Há 110 anos, em 11 de abril de 1906, nascia por acaso às margens do Adriático o meia ofensivo Renato Cesarini. Por acaso pois este italiano cresceu argentino, vivendo desde os nove meses em Buenos Aires, inclusive tendo defendido a Albiceleste ainda que depois também jogasse pela Azzurra. Ídolo inconteste de Chacarita e Juventus e possuidor de medalha de campeão de Copa do Mundo, a grande contribuição de El Tano (apelido comum na argentina para italianos, derivado de “napolitano”) ao futebol deu-se no River, onde brilhou como jogador e muito mais como técnico dos times juvenis e principal. Importância reconhecida até em forma de clube de futebol que revelou Javier Mascherano e Jorge Sampaoli, dentre outros.

Como todo imigrante do Novecento argentino, Cesarini deixou a terra natal com uma mão na frente e outra atrás. Precisou trabalhar desde cedo. Chegou a ser contorcionista e ilusionista em circo, habilidades que levou ao futebol. Despontou aos 18 anos no Chacarita, fundado apenas algumas semanas depois do nascimento do craque, em 1906, mas ainda desconhecedor da elite argentina. Os tricolores vinham batendo na trave e uma vez reforçados por Cesarini, enfim venceram a segundona, em 1924 – de forma invicta. O italiano era jogador do Alvear, passando ao Chaca de uma forma curiosa: foi por ter perdido aposta em bilhar com o goleiro funebrero Eduardo Alterio (tio do ator Héctor Alterio, antagonista de A História Oficial, Oscar de melhor filme estrangeiro de 1985).

Dos clubes que futuramente fundariam a liga profissional, em 1931, o Chacarita foi o último a aparecer na elite, e não fez feio, sendo 4º colocado em 1925. Em 1926, Cesarini estreou pela seleção argentina. Jogou por ela duas vezes, em um espaço de cinco dias, em duas vitórias por 2-1 sobre o Paraguai, marcando um gol na segunda partida. No fim da década, recebeu o interesse da Juventus, então um clube pouco vencedor na Itália. “Me levaram ao porto quando me arrastando. Cada vez que me lembro que poderia não ter ido, tenho ganas de socar-me. Tudo o que teria perdido!”, declararia à revista El Gráfico já em 1935, época em que sua mansão em Turim era quase um consulado argentino; hospedava e alimentava compatriotas ainda sem lugar, uma extensão de seu comportamento em campo: temperamental, costumava tomar as dores dos colegas.

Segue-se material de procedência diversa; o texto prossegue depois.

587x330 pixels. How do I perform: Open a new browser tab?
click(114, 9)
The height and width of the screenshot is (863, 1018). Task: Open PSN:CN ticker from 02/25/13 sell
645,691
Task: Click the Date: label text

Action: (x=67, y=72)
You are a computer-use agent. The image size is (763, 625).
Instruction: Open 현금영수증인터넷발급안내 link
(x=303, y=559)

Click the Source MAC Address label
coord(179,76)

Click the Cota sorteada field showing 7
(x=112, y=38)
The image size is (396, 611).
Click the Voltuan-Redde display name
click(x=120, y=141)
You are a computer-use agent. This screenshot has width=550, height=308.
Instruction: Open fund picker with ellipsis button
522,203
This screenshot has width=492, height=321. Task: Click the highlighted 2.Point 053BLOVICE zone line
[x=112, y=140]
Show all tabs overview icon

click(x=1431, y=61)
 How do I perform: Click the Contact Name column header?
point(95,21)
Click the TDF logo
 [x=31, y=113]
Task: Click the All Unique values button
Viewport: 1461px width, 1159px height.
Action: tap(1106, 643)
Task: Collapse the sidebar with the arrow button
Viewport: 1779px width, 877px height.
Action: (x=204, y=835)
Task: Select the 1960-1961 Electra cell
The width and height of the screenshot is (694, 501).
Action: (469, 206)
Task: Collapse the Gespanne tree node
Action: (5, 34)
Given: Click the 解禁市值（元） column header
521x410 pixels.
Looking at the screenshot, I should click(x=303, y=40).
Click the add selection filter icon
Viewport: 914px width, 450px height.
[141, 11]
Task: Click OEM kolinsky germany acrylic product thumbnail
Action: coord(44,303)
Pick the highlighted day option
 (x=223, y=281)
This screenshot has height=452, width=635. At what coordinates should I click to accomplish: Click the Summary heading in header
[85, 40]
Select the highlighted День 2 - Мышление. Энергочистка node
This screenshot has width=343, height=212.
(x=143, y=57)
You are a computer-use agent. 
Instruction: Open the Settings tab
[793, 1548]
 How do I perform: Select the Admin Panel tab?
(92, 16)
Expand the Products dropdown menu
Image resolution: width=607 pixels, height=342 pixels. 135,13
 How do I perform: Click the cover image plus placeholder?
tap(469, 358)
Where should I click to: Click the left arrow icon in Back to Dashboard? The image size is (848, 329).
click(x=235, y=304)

Com ele e outros importados da Argentina (saiba mais), a Juventus emendaria entre 1931 e 1935 cinco títulos seguidos na Serie A, algo então nunca visto no duro campeonato italiano e desde ali só igualado pelo Grande Torino dos anos 40 e pela recente Internazionale de José Mourinho. Na época, o Torino, campeão de 1929, era o grande rival alvinegro e Cesarini, cujo navio desembarcou no início de 1930, estreou no clássico de Turim marcando os dois da vitória por 2-0 em abril daquele ano. Em janeiro de 1931, já fazia sua primeira partida pela Itália, marcando em um 5-0 na França. Em 1931, além do primeiro scudetto com a Juve, consagrou-se na seleção ao marcar aos 45 minutos do segundo tempo o gol de complicada vitória por 3-2 sobre a Hungria, que havia empatado após estar perdendo por 2-0 (gols, aliás, dos argentinos Raimundo Orsi, da Juventus, e Julio Libonatti, do Torino).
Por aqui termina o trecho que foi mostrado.